- Extracted data -

────────────────────

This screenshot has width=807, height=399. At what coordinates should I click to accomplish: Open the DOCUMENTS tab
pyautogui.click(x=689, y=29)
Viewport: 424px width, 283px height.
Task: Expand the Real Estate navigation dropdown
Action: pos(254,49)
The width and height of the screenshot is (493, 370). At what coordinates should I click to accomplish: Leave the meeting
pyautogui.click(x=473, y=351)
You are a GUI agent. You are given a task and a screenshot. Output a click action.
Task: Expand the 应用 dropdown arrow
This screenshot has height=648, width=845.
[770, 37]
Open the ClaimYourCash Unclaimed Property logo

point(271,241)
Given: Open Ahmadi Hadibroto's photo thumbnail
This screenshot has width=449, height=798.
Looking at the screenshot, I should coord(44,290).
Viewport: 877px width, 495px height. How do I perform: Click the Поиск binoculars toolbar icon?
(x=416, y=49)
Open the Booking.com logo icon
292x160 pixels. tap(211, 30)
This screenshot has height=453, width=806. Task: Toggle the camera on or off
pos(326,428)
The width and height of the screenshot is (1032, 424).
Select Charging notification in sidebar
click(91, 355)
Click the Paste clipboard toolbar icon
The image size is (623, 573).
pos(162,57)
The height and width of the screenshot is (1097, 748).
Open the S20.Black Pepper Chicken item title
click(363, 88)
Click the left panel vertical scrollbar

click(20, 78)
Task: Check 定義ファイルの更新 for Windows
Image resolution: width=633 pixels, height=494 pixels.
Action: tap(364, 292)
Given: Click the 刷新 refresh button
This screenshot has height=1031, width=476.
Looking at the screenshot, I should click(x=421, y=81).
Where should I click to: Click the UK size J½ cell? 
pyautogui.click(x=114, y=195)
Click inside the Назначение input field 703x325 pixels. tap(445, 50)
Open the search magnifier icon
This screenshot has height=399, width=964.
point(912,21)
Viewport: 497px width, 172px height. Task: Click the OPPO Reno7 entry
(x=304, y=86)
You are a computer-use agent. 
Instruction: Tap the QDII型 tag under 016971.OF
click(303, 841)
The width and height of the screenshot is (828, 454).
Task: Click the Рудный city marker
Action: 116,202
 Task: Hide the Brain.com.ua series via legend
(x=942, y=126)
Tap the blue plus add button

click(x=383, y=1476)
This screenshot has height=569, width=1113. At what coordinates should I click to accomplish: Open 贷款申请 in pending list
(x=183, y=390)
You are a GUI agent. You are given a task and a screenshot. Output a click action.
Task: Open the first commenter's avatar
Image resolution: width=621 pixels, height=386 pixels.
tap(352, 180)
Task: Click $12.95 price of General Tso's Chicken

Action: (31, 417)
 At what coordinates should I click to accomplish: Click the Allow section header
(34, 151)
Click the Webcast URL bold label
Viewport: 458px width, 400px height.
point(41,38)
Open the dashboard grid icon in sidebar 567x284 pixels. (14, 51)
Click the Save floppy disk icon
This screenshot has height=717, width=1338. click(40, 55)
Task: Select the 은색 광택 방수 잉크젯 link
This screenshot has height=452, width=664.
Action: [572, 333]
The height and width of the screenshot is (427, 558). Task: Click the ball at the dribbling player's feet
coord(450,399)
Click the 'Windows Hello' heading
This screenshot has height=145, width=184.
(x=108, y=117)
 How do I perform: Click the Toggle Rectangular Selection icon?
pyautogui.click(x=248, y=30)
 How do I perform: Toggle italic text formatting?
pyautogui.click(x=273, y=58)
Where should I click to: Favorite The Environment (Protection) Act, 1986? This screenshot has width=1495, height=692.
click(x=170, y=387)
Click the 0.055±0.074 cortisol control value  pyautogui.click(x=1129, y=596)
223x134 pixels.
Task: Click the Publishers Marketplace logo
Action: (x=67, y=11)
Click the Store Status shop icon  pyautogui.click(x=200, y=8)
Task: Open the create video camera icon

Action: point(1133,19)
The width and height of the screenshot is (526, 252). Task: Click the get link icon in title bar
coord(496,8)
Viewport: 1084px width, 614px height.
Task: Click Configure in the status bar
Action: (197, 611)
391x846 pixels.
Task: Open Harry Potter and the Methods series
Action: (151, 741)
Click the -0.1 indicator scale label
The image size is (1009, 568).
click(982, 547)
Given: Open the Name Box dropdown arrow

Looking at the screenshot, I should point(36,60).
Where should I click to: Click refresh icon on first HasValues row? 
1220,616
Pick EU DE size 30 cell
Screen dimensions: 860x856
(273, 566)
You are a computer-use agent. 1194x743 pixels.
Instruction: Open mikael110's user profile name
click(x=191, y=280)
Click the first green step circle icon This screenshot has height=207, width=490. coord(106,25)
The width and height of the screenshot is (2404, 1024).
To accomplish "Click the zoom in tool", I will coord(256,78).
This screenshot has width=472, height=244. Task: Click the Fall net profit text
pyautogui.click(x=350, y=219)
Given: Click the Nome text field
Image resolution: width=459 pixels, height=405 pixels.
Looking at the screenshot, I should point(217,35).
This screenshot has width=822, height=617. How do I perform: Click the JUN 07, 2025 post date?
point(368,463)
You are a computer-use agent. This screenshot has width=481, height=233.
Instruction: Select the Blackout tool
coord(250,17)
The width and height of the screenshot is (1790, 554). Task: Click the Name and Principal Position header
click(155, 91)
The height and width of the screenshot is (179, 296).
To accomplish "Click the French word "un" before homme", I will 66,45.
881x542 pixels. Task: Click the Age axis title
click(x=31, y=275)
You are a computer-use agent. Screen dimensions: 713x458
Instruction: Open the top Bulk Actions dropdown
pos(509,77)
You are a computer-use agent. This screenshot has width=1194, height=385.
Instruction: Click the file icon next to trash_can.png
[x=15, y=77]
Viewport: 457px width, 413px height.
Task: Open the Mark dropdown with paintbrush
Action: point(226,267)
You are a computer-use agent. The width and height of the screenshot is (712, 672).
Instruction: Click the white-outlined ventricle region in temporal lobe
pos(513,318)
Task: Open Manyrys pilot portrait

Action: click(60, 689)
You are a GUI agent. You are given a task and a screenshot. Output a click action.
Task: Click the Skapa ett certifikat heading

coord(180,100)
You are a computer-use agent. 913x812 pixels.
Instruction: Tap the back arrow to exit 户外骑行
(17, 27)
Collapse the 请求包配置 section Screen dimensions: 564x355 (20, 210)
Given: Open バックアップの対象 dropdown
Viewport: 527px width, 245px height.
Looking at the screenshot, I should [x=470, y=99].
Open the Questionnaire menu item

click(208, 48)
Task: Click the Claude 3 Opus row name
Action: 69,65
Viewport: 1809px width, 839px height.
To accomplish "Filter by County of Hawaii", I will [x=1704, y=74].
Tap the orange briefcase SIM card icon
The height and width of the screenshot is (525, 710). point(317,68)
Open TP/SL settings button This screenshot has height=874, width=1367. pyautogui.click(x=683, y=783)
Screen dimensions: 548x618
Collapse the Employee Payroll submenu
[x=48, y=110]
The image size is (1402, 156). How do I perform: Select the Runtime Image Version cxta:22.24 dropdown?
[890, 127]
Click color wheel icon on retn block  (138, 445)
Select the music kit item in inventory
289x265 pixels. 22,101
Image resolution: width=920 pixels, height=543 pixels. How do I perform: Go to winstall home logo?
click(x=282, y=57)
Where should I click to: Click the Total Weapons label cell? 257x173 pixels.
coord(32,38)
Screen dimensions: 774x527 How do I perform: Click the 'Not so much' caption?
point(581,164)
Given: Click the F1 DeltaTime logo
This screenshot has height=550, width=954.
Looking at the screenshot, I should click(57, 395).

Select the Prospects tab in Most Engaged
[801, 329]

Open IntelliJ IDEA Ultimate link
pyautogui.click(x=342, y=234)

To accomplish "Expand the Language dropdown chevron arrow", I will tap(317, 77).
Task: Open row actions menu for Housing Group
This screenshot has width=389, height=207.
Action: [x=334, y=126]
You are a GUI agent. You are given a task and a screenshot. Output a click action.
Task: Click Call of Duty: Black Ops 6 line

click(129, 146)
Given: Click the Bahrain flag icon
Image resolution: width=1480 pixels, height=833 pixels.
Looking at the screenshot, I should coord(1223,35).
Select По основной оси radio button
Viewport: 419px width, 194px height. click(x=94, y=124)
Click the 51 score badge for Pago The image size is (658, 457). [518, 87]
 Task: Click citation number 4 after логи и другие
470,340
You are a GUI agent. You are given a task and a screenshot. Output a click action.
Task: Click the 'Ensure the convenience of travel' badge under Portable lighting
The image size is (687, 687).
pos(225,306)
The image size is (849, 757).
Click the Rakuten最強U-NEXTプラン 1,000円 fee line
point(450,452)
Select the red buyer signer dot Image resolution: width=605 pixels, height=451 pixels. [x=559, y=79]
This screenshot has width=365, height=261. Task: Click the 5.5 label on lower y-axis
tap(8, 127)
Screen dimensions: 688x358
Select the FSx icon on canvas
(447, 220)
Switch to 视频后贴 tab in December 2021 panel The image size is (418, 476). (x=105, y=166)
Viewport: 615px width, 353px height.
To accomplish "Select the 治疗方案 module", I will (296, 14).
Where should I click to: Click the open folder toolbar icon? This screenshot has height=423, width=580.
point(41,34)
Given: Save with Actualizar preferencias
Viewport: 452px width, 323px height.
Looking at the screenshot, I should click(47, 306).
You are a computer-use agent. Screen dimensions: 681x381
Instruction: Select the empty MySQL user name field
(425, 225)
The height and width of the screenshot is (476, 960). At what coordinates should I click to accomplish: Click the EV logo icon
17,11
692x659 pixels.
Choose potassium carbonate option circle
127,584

────────────────────

- What you are asked to do -
If the word "badge" is on a line above, return that line.

- Result below -
Click the 51 score badge for Pago The image size is (658, 457). [518, 87]
Task: Click the 'Ensure the convenience of travel' badge under Portable lighting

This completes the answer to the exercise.